Benchmarking IoT Time-Series AD with Event-Level Augmentations
Dmitry Zhevnenko, Ilya Makarov, Aleksandr Kovalenko, Fedor Meshchaninov, Anton Kozhukhov, Vladislav Travnikov, Makar Ippolitov, Kirill Yashunin, Iurii Katser

TL;DR
This paper introduces a comprehensive event-level evaluation protocol for IoT anomaly detection models, assessing their robustness under realistic perturbations across multiple datasets and revealing diverse model strengths and weaknesses.
Contribution
It proposes a unified evaluation framework with realistic augmentations and sensor-level analysis, providing new insights into model performance and robustness in IoT anomaly detection.
Findings
Graph models excel under dropout and long events.

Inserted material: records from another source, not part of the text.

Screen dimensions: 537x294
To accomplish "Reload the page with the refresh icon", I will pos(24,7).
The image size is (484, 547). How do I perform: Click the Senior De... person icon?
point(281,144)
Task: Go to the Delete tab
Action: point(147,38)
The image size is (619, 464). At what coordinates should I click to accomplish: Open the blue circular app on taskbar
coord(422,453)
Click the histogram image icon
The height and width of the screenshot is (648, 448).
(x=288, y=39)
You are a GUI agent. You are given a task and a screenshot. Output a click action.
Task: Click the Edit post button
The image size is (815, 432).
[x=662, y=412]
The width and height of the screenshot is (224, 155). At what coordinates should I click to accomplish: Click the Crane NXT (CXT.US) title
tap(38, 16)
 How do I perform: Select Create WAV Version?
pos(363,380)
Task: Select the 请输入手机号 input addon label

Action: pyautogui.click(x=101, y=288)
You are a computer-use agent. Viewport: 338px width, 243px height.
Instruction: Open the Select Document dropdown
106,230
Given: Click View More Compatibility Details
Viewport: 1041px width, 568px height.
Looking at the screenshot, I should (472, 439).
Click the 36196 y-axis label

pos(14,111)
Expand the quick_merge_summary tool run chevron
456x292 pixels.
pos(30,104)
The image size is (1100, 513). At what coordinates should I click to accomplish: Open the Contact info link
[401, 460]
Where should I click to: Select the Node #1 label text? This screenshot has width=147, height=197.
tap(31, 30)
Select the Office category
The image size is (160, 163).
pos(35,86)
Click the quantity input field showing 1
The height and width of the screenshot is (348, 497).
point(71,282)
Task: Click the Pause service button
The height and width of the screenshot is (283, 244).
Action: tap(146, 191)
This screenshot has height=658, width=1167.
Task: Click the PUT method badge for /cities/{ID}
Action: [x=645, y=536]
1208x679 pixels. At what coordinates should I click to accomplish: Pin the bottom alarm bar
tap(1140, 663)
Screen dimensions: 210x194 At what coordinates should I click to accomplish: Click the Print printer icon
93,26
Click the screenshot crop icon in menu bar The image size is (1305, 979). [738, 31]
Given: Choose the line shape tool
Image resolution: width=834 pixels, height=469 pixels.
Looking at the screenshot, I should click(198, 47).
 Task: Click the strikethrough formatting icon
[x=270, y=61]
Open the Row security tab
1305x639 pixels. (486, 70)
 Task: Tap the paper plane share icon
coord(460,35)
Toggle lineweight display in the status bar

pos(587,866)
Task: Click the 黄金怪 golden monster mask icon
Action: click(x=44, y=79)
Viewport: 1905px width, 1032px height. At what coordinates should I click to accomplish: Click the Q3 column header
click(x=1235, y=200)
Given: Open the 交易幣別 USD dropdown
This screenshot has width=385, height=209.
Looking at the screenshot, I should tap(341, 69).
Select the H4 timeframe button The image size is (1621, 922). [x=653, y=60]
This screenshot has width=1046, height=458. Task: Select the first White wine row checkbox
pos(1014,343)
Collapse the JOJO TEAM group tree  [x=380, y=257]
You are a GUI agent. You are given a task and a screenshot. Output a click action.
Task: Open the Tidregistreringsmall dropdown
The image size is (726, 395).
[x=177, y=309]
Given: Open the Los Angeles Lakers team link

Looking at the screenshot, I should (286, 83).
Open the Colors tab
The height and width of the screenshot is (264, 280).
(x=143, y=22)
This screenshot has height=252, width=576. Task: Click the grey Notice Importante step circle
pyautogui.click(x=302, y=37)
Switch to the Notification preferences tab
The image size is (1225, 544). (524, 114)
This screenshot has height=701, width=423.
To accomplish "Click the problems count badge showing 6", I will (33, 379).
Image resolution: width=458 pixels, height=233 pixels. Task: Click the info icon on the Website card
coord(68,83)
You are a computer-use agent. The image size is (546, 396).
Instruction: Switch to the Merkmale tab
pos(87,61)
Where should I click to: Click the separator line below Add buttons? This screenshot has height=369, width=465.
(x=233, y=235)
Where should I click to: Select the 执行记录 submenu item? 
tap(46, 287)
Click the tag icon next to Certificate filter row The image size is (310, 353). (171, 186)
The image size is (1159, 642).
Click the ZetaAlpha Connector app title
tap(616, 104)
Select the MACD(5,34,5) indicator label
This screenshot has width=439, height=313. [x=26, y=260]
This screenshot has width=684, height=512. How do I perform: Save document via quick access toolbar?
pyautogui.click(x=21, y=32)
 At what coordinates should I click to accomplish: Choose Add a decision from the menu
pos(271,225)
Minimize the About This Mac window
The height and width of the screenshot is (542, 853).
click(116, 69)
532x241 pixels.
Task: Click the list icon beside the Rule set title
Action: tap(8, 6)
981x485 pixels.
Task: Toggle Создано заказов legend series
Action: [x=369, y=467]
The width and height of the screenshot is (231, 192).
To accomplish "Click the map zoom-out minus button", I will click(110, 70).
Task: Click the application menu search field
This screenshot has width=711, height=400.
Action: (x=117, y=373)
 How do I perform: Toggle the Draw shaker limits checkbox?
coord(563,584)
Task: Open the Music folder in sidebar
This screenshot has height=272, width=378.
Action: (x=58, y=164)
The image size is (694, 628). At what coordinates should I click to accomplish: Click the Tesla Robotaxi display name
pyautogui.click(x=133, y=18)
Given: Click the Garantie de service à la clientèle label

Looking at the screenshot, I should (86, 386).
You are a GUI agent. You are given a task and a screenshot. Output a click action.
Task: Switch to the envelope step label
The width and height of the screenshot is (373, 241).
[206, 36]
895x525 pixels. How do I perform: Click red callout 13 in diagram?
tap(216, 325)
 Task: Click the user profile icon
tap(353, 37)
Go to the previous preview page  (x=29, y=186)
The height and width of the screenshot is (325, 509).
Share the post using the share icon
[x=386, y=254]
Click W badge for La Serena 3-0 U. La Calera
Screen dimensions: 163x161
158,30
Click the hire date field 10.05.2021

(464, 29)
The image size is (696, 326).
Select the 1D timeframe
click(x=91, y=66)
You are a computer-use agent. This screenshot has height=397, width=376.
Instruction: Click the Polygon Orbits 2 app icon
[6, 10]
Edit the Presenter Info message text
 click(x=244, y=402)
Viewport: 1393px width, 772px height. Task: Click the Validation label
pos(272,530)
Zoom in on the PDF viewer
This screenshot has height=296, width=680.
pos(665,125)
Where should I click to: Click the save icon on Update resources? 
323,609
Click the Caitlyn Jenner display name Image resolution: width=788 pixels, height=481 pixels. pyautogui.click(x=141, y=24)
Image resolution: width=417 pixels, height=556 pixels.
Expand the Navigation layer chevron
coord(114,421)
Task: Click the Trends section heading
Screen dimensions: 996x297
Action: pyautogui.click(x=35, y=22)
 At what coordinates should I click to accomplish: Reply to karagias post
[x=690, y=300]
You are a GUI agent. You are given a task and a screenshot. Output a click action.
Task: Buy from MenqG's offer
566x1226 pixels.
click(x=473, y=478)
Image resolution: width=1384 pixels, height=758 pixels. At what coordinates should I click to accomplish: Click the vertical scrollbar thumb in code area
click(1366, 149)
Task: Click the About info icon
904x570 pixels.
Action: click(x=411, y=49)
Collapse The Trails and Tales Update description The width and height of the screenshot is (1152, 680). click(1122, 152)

Density/flow models are effective on stationary data but fragile to drift.
Spectral CNNs perform well with strong periodicity.
Abstract
Anomaly detection (AD) for safety-critical IoT time series should be judged at the event level: reliability and earliness under realistic perturbations. Yet many studies still emphasize point-level results on curated base datasets, limiting value for model selection in practice. We introduce an evaluation protocol with unified event-level augmentations that simulate real-world issues: calibrated sensor dropout, linear and log drift, additive noise, and window shifts. We also perform sensor-level probing via mask-as-missing zeroing with per-channel influence estimation to support root-cause analysis. We evaluate 14 representative models on five public anomaly datasets (SWaT, WADI, SMD, SKAB, TEP) and two industrial datasets (steam turbine, nuclear turbogenerator) using unified splits and event aggregation. There is no universal winner: graph-structured models transfer best under dropout…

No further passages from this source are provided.